Post by Sabbe_Dhamma_Anatta » Sun Sep 08, 2019 6:31 am

.



Thanks a lot for bringing this sutta up to my attention because this and some other readings recently further strengthens my faith in Pali scriptures of Buddha Dhamma maintained by millenna long generations of monks; and, awe-struck by how subtle and great the nature of Pali, Dhamma and the minds who preserved them.

Some preserved Pali Scriptures along without knowing the essence very much. Some preserved it along trying to understand, by increaseing their wisdom. Some preserved it along, yet trying to make weird interpretations to suit the teachings manageable for their low level of wisdom. I more or less thank all them just for preserving the Pali Scriptures.
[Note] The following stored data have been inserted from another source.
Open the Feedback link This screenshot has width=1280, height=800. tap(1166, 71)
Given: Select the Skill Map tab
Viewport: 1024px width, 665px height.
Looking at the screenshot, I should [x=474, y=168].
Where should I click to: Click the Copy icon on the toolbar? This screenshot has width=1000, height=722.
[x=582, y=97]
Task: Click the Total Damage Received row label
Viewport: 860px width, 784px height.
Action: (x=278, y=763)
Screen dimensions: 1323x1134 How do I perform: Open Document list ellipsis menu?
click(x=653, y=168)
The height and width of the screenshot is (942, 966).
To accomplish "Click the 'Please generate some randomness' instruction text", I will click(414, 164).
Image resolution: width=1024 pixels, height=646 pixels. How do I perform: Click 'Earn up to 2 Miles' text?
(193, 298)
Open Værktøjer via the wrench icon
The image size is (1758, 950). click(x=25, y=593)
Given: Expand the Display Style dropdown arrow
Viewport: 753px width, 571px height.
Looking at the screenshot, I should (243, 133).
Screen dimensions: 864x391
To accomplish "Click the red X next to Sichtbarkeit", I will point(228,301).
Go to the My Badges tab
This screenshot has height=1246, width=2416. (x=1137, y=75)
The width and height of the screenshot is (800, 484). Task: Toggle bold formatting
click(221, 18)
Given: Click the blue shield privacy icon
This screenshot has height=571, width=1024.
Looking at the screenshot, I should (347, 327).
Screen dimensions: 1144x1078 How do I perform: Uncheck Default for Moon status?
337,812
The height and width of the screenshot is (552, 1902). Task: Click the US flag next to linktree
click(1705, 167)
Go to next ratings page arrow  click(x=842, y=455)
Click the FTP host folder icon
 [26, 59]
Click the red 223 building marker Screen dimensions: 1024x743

But, notesonthedhamma is a different matter, at various levels.

A few examples:
  • Trying to change & bring down the Pali to be manageable for low wisdom.
  • Wisdom not mature & broad enough to cope with the subtleties in Pali, and in combination with neologism-ish symbols and neologism-ish phrases for Buddhism, resulting in tarnishing EBT itself and attacking other EBT giants for not understanding or accepting these peculiar views and explanations.
  • Setting up an insufficient theory out of specific pieces of Pali Scriptures, drawing personal conclusions, attacking back Pali Scriptures itself with that personal conclusions.
  • Fundamentally flawed [all alone by itself]***




Notesonthedhamma [and the related] is Fundamentally flawed [all alone by itself]***
  • On searching the phrase "flesh and blood anatomical body"
    The whole internet returns results not even up to two digits.
    As of now:
    • Google: only 8 results [2 not Dhamma related] All the others related to OP
    • Yahoo: only 5 results [1 not Dhamma related] All the others related to OP
    • Bing: only 2 results; both related to OP
    This shows that OP created neologism-ish phrases to Pali world, in the attempt to change Pali Scriptures, with deleterious [knowingly or unknowingly] consequences, when considering from other various aspects.




Fundamentally flawed *** [continued]
  • No human being can ever know "flesh and blood anatomical body" directly. To re-state, from previous post:
Sabbe_Dhamma_Anatta wrote:
Mon Sep 02, 2019 2:40 pm
frank k wrote:
Sun Sep 01, 2019 3:57 pm
...
...
The reason late Abhidhamma tries to do that, it's part of their overall program to make the physical body dissappear from the 4 jhanas ---
...
...


umm, "physical body" and jhanas and Abhiddhama...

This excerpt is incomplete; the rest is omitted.